Cushman: Utah Needs to Clarify Its Consent Laws to Protect Survivors



Buttons showing support for sexual assault victims during the sexual assault protest in the MEB parking lot on Friday, Nov 4, 2016. (Photo by Chris Ayers | Daily Utah Chronicle)

By KC Cushman


The Rape, Abuse & Incest National Network reports that every 73 seconds, an American is sexually assaulted, and only five out of every 1,000 perpetrators will serve jail time for their crimes. Sexual assault is a particularly important issue in Utah where one in three women experience sexual violence in their lifetime and the backlog of untested rape kits is still growing, making it difficult for victims to attain justice. Representative Angela Romero’s bill H.B. 213 aims to address sexual violence in Utah by updating the legal definitions of consent. H.B. 213 is desperately needed to effectively address the prevalence of sexual violence and better protect survivors of sexual assault in Utah.

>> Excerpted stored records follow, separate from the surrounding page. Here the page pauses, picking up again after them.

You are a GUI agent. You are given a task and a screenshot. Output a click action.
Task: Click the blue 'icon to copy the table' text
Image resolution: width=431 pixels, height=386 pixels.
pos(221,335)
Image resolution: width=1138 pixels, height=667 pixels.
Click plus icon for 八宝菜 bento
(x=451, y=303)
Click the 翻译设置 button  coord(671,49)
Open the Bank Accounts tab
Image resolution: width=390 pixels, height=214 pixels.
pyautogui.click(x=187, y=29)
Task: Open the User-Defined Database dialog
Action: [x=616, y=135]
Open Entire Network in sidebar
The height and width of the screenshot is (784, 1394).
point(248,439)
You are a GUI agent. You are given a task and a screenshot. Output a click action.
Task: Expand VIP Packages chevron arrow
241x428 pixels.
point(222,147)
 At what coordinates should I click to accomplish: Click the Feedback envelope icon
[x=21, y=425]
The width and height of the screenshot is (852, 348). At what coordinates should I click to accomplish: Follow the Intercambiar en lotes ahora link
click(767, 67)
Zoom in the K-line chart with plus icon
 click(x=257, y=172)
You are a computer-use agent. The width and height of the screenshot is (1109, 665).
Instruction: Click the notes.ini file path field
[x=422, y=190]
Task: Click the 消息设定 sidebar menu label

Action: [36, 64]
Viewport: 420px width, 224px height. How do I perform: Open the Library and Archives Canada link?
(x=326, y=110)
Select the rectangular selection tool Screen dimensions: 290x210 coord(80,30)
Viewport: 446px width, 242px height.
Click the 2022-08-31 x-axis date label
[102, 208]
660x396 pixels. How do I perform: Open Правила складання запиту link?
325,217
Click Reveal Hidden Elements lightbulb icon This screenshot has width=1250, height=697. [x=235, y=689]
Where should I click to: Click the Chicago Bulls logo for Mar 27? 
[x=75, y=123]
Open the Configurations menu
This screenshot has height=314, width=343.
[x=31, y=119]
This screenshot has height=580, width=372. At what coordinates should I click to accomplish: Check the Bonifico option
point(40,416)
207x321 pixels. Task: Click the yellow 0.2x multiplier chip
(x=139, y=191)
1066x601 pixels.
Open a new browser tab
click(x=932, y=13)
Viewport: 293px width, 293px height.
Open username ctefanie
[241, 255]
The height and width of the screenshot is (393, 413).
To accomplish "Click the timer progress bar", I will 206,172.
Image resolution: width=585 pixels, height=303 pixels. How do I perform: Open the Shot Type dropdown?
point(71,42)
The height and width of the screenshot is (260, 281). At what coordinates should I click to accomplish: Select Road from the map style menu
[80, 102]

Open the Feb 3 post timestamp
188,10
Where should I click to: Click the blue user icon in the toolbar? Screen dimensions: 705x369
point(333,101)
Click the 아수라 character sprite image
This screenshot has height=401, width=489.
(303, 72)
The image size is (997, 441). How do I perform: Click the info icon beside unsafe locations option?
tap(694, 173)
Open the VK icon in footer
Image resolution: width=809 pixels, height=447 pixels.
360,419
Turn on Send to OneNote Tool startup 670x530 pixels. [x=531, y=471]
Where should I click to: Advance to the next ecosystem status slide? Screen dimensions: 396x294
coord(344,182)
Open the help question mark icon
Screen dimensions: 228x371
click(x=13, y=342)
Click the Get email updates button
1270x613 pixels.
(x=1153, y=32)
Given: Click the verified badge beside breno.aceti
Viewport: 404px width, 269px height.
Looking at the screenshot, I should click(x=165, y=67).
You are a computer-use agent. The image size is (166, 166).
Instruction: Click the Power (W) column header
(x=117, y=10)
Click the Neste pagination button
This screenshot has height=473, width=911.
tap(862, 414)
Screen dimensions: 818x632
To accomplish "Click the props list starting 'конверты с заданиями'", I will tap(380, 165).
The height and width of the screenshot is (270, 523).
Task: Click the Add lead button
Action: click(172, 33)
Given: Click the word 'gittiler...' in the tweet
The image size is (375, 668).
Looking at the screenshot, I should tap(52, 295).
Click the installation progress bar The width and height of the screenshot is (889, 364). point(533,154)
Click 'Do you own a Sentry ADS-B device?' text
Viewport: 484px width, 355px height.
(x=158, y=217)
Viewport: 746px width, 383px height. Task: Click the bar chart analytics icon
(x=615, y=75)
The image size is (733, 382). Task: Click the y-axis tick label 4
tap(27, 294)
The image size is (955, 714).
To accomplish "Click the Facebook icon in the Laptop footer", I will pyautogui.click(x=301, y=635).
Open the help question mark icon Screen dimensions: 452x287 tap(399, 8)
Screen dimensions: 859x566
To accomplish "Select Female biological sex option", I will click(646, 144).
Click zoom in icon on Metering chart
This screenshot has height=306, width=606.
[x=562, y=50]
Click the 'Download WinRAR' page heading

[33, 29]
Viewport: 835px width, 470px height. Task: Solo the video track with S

In October 2018, Lauren McCluskey was murdered on the University of Utah’s campus by Melvin Shawn Rowland, a man she had previously dated. Her death was devastating not only because it was on campus, but because McCluskey reported Rowland to campus security and regularly updated them about his continually predatory behavior. Campus police did not take her claims seriously. A filing in McCluskey’s parents’ lawsuit against the U stated, “The university knew about Lauren’s sexual abuse and harassment and dismissed her friends’ concerns that it could escalate into violence, even homicide.” McCluskey died despite doing what she was supposed to. Unfortunately, the dismissal of claims like McCluskey’s are all too common by law enforcement that does not know how to appropriately handle sexual violence.

Many victims of sexual violence refrain from reporting because they fear being blamed or that law enforcement would not believe them. One survey found that only one in 10 victims reported the assault to police. Officer Jennifer Smalley described how instead of asking about a victim’s assault, the U’s campus police had questioned the victim’s decisions, clothes, previous sexual history and possible romantic feelings. These kinds of questions can make victims feel as if their assault was their fault when it absolutely is not. By clarifying the definition of consent, Utah can assist law enforcement in better understanding the nature of sexual violence and what they need to look for when investigating a claim.

H.B. 213 seeks to clarify that someone cannot give consent if the perpetrator knows or reasonably knows that “the victim is unconscious, unaware that the act is occurring, is unable to express consent due to alcohol, drugs, or other intoxicants or is physically unable to resist.” The bill would also update language to indicate that a victim cannot consent if they believe that the perpetrator is someone else. It would also require someone fit to consent to offer consent affirmatively instead of “express[ing] a lack of consent.” In some cases, the current law only protects a limited group of people — married individuals who falsely believe they were being intimate with their spouses. This new language would expand that protection to unmarried or married individuals who were victimized by someone other than a spouse. These changes can make the invasive interrogation process victims go through more respectful and productive. Officers would be better prepared to handle assault cases and there would be more avenues for holding someone them accountable.

The bill would also update the law to address misconceptions about sexual violence, including a section that clearly states that prior sexual activity does not constitute consent to a future act and that consent can be withdrawn at any time during or prior to the act, even if it was already given. This is especially important because some rape victims feel humiliated for having prior sexual experience with their abuser or anyone else and worry it would make them uncredible. Taking on these misconceptions directly and explicitly is an important step in becoming more understanding of victims of sexual violence and rightfully placing guilt on perpetrators instead of victims.

Our university requires students to take online Community Standards Courses, one of which is about sexual assault. It includes education about many of the things that H.B. 213 aims to address, such as the role of intoxication and the withdrawal of consent. Reinforcing a correct understanding of sexual assault is certainly important but without the law there to back it up, Utah cannot truly bring perpetrators of sexual violence to justice. Clear and comprehensive laws on consent can help responsible law enforcement officers address sexual assault at the U and across the state. And bringing these issues to the forefront can lead to serious discussions on how to be sensitive towards victims, avoid victim-blaming and increase resources for victims of sexual violence. The legislature should pass H.B. 213 to assist law enforcement professionals and most importantly, protect survivors across the state.